May 1, 2018 – Toronto, Ontario – Matica Enterprises Inc. (MMJ - CSE) (39N – Frankfurt) (MQPXF – OTC) (“Matica” or the “Company”) is very pleased to announce that the Company has SEDAR filed the Audited Financial Statements and corresponding Management Discussion and Analysis for the year ended December 31, 2017.

Highlights include:

As At Dec. 31, 2017 Cash $3,813,666 Marketable Securities $1,050,000 Working Capital $4,672,392

Proceeds Received Subsequent to Dec 31, 2017: Exercise of stock options $2,884,000 Exercise of warrants $2,232,886 Private Placement $ 525,000

The Marketable Securities value of $1,050,000 represents the 525,000 shares received as a third party settlement of the $700,000 claimed from THC Dispensaries Canada Inc. This is based upon third party SEDAR filings of financings closed in December 2017 at $2.00 per share. The Marketable Securities value has increased to $1,575,000 at March 31, 2018 based upon SEDAR filings of a Q1 financing closed at $3.00 per share. We expect that this value will further increase as at June 30, 2018 based upon notification of a financing currently underway at $5.00 per share.

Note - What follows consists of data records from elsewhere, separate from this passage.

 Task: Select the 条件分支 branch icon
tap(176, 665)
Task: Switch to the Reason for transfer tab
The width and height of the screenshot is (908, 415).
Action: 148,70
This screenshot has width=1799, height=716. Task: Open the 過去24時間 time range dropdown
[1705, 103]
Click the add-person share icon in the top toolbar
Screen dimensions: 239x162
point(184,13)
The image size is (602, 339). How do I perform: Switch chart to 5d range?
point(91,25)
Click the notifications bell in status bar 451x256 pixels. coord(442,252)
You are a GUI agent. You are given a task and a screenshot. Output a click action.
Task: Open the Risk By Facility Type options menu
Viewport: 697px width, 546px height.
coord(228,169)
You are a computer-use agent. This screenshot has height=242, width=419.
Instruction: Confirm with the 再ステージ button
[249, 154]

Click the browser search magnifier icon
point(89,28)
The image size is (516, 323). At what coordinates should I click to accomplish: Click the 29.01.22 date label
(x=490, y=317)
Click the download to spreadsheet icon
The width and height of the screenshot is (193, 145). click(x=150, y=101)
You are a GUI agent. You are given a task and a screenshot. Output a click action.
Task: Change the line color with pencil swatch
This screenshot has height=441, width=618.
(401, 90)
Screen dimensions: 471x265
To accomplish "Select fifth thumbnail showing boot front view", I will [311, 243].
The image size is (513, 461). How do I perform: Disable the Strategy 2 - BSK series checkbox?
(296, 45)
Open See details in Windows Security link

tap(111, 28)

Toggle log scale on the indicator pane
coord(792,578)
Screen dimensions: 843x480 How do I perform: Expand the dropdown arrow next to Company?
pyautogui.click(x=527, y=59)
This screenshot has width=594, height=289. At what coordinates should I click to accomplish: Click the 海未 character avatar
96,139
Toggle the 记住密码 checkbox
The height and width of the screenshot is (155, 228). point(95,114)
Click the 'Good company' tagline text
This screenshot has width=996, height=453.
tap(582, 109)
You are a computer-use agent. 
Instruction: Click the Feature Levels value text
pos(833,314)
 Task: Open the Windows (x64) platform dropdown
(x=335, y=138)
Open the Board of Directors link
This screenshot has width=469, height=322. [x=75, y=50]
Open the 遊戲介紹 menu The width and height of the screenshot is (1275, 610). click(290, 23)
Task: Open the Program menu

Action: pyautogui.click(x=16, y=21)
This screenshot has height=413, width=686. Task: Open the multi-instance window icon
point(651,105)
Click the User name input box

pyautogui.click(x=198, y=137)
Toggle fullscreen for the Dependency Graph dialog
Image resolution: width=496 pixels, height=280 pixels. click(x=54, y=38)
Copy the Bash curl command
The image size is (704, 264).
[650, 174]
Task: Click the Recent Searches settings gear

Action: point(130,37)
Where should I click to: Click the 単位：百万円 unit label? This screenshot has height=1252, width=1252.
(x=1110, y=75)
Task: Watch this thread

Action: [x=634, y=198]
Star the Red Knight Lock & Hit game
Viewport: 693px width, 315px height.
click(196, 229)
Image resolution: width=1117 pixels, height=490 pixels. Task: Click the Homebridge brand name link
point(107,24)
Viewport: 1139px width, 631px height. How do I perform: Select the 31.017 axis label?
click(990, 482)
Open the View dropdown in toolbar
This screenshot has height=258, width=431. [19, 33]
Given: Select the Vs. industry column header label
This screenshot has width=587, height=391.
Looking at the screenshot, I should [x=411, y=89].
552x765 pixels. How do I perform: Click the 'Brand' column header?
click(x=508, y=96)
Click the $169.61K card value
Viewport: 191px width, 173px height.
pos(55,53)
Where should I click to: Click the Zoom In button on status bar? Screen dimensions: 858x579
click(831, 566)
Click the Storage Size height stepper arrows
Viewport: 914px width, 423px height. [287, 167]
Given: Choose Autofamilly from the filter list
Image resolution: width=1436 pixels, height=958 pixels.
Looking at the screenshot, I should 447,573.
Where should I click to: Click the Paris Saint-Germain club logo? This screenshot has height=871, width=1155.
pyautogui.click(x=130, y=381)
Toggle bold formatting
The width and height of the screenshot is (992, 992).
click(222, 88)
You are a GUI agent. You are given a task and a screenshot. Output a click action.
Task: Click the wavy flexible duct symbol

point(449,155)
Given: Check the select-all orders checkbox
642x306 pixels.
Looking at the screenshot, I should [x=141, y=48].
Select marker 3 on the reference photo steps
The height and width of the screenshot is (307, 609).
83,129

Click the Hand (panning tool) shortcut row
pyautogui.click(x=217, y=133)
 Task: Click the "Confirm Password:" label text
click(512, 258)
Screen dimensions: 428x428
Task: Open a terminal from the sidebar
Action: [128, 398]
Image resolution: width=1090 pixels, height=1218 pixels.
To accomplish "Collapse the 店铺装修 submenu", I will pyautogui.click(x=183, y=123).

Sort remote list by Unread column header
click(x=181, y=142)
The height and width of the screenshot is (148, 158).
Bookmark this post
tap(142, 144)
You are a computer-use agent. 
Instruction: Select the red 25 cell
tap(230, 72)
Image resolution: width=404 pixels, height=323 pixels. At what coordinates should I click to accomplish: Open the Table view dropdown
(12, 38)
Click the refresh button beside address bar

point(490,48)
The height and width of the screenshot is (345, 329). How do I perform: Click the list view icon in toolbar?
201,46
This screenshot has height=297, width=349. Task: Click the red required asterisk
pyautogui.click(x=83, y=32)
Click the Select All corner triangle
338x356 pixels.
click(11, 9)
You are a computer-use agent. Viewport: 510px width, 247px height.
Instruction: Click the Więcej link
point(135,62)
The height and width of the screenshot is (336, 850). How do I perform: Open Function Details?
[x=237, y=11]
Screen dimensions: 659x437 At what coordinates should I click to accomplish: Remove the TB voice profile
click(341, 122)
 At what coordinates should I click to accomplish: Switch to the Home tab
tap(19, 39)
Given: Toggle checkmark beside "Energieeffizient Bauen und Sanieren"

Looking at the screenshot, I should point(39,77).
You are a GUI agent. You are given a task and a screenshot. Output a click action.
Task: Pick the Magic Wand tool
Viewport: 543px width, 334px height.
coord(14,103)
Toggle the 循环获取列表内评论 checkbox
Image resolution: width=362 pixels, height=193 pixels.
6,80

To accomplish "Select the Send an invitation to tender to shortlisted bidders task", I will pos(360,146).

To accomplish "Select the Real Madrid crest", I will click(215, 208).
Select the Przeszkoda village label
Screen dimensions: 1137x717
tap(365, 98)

The Company also expects that most of the remaining 807,568 broker warrants exercisable at $0.05 and the 24,711,500 warrants exercisable at $0.10 will be exercised for proceeds of $2,511,528 prior to their January 10, 2019 expiry date.

George A. Brown, Director and Interim CFO states: “The Company has never been in a greater financial position. Our projected available working capital for the planned 2018 Phase 1 construction of a 200,000 square foot greenhouse is over $10 million without additional financing. We are actively seeking quotes for construction which is expected to commence in June 2018. These are exciting times of growth for Matica. This projected $10 million is in addition to the remaining $1,400,000 to be invested in Yunify , a line of credit secured by a mortgage being extended to purchase the 181 acre property, and the projected general and administrative expenses required to operate Matica through to the end of 2018. We are also very pleased that our settlement for the $695,000 invested by Matica into THC Dispensaries Canada Inc. is valued at $1,575,000 at March 31, 2018 and is expected to increase to $2,625,000 upon the close of a reported financing underway at $5.00 per share.”